| Records supplied |
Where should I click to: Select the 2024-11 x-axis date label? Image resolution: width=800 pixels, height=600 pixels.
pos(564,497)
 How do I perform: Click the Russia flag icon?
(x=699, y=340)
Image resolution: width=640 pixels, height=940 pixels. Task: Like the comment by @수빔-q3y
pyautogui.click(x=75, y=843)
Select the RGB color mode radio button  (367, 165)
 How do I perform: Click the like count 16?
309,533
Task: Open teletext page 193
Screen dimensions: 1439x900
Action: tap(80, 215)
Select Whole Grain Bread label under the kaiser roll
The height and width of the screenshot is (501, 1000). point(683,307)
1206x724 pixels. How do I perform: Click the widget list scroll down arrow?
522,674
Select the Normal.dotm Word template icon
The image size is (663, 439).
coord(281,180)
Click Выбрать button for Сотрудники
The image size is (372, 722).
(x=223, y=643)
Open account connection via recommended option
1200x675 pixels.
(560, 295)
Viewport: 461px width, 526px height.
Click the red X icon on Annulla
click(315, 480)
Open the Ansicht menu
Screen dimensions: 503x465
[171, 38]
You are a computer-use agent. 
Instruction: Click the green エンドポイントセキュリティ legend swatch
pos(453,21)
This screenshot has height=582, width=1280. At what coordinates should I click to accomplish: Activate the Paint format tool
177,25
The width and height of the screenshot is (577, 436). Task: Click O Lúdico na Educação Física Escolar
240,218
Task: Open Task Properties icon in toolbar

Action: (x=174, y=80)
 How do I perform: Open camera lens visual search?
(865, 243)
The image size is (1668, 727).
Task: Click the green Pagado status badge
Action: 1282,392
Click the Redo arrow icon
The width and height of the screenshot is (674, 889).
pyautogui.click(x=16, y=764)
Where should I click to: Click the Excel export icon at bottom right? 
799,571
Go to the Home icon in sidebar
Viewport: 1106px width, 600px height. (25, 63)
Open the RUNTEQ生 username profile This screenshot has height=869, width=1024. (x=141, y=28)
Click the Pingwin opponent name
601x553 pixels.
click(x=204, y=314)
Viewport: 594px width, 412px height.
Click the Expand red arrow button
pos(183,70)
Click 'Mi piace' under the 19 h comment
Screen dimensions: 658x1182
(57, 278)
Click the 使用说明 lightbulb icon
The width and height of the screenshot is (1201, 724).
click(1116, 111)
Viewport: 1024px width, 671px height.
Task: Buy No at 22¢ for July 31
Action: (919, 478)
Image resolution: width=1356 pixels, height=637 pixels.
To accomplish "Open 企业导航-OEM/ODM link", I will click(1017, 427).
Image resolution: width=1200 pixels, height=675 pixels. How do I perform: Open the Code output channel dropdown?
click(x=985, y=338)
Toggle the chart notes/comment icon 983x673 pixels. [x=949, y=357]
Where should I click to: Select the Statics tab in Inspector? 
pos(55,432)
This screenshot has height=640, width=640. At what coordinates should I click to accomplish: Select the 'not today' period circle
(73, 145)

| Exercise requirements |
For this task, print the records again exactly as they appear.

| Task response |
Where should I click to: Select the 2024-11 x-axis date label? Image resolution: width=800 pixels, height=600 pixels.
pos(564,497)
 How do I perform: Click the Russia flag icon?
(x=699, y=340)
Image resolution: width=640 pixels, height=940 pixels. Task: Like the comment by @수빔-q3y
pyautogui.click(x=75, y=843)
Select the RGB color mode radio button  (367, 165)
 How do I perform: Click the like count 16?
309,533
Task: Open teletext page 193
Screen dimensions: 1439x900
Action: tap(80, 215)
Select Whole Grain Bread label under the kaiser roll
The height and width of the screenshot is (501, 1000). point(683,307)
1206x724 pixels. How do I perform: Click the widget list scroll down arrow?
522,674
Select the Normal.dotm Word template icon
The image size is (663, 439).
coord(281,180)
Click Выбрать button for Сотрудники
The image size is (372, 722).
(x=223, y=643)
Open account connection via recommended option
1200x675 pixels.
(560, 295)
Viewport: 461px width, 526px height.
Click the red X icon on Annulla
click(315, 480)
Open the Ansicht menu
Screen dimensions: 503x465
[171, 38]
You are a computer-use agent. 
Instruction: Click the green エンドポイントセキュリティ legend swatch
pos(453,21)
This screenshot has height=582, width=1280. At what coordinates should I click to accomplish: Activate the Paint format tool
177,25
The width and height of the screenshot is (577, 436). Task: Click O Lúdico na Educação Física Escolar
240,218
Task: Open Task Properties icon in toolbar

Action: (x=174, y=80)
 How do I perform: Open camera lens visual search?
(865, 243)
The image size is (1668, 727).
Task: Click the green Pagado status badge
Action: 1282,392
Click the Redo arrow icon
The width and height of the screenshot is (674, 889).
pyautogui.click(x=16, y=764)
Where should I click to: Click the Excel export icon at bottom right? 
799,571
Go to the Home icon in sidebar
Viewport: 1106px width, 600px height. (25, 63)
Open the RUNTEQ生 username profile This screenshot has height=869, width=1024. (x=141, y=28)
Click the Pingwin opponent name
601x553 pixels.
click(x=204, y=314)
Viewport: 594px width, 412px height.
Click the Expand red arrow button
pos(183,70)
Click 'Mi piace' under the 19 h comment
Screen dimensions: 658x1182
(57, 278)
Click the 使用说明 lightbulb icon
The width and height of the screenshot is (1201, 724).
click(1116, 111)
Viewport: 1024px width, 671px height.
Task: Buy No at 22¢ for July 31
Action: (919, 478)
Image resolution: width=1356 pixels, height=637 pixels.
To accomplish "Open 企业导航-OEM/ODM link", I will click(1017, 427).
Image resolution: width=1200 pixels, height=675 pixels. How do I perform: Open the Code output channel dropdown?
click(x=985, y=338)
Toggle the chart notes/comment icon 983x673 pixels. [x=949, y=357]
Where should I click to: Select the Statics tab in Inspector? 
pos(55,432)
This screenshot has height=640, width=640. At what coordinates should I click to accomplish: Select the 'not today' period circle
(73, 145)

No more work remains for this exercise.